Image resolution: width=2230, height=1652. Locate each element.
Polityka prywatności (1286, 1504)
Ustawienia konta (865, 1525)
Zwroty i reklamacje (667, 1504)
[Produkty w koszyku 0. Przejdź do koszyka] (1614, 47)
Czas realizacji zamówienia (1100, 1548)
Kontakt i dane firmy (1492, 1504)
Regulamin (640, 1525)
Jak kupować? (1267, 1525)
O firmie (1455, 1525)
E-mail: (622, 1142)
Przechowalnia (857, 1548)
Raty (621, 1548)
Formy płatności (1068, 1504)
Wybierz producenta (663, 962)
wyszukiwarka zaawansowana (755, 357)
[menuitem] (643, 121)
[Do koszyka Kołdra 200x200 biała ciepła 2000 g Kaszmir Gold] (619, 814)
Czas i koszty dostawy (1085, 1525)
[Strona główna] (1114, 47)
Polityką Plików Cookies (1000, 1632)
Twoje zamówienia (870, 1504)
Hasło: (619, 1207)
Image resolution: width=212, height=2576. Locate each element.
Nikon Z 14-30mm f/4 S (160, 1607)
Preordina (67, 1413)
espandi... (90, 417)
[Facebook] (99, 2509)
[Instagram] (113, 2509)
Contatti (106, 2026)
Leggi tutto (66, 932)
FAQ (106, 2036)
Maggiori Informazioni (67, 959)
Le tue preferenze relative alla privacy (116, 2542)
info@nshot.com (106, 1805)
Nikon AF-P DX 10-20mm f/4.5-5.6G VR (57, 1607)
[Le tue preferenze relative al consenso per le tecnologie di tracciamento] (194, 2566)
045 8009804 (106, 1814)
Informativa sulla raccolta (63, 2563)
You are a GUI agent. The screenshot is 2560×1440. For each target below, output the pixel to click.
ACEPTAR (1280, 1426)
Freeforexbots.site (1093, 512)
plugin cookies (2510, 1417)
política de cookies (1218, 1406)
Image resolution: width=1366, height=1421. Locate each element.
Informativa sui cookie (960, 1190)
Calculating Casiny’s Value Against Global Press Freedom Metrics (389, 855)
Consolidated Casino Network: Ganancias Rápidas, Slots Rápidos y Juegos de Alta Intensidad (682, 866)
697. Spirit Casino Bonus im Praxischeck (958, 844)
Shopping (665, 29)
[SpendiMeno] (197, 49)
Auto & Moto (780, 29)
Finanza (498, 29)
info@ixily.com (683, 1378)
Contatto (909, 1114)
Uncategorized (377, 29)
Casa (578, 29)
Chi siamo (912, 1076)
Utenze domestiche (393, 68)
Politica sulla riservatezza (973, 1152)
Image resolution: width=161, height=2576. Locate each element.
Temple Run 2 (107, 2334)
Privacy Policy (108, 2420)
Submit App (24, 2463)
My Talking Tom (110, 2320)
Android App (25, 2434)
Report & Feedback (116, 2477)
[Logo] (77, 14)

☆ ☆ ☆ ☆ ☆ ☆ ☆

- _YOUR OBJECTIVE_
The stretch of entries above that starts with the line containing "Nikon Z 14-30mm f/4 S (160, 1607)" and goes on through the line containing "Casa (578, 29)" is to be transcribed exactly, and no other line is to be transcribed.

- _TASK SOLUTION_
Nikon Z 14-30mm f/4 S (160, 1607)
Preordina (67, 1413)
espandi... (90, 417)
[Facebook] (99, 2509)
[Instagram] (113, 2509)
Contatti (106, 2026)
Leggi tutto (66, 932)
FAQ (106, 2036)
Maggiori Informazioni (67, 959)
Le tue preferenze relative alla privacy (116, 2542)
info@nshot.com (106, 1805)
Nikon AF-P DX 10-20mm f/4.5-5.6G VR (57, 1607)
[Le tue preferenze relative al consenso per le tecnologie di tracciamento] (194, 2566)
045 8009804 (106, 1814)
Informativa sulla raccolta (63, 2563)
You are a GUI agent. The screenshot is 2560×1440. For each target below, output the pixel to click.
ACEPTAR (1280, 1426)
Freeforexbots.site (1093, 512)
plugin cookies (2510, 1417)
política de cookies (1218, 1406)
Image resolution: width=1366, height=1421. Locate each element.
Informativa sui cookie (960, 1190)
Calculating Casiny’s Value Against Global Press Freedom Metrics (389, 855)
Consolidated Casino Network: Ganancias Rápidas, Slots Rápidos y Juegos de Alta Intensidad (682, 866)
697. Spirit Casino Bonus im Praxischeck (958, 844)
Shopping (665, 29)
[SpendiMeno] (197, 49)
Auto & Moto (780, 29)
Finanza (498, 29)
info@ixily.com (683, 1378)
Contatto (909, 1114)
Uncategorized (377, 29)
Casa (578, 29)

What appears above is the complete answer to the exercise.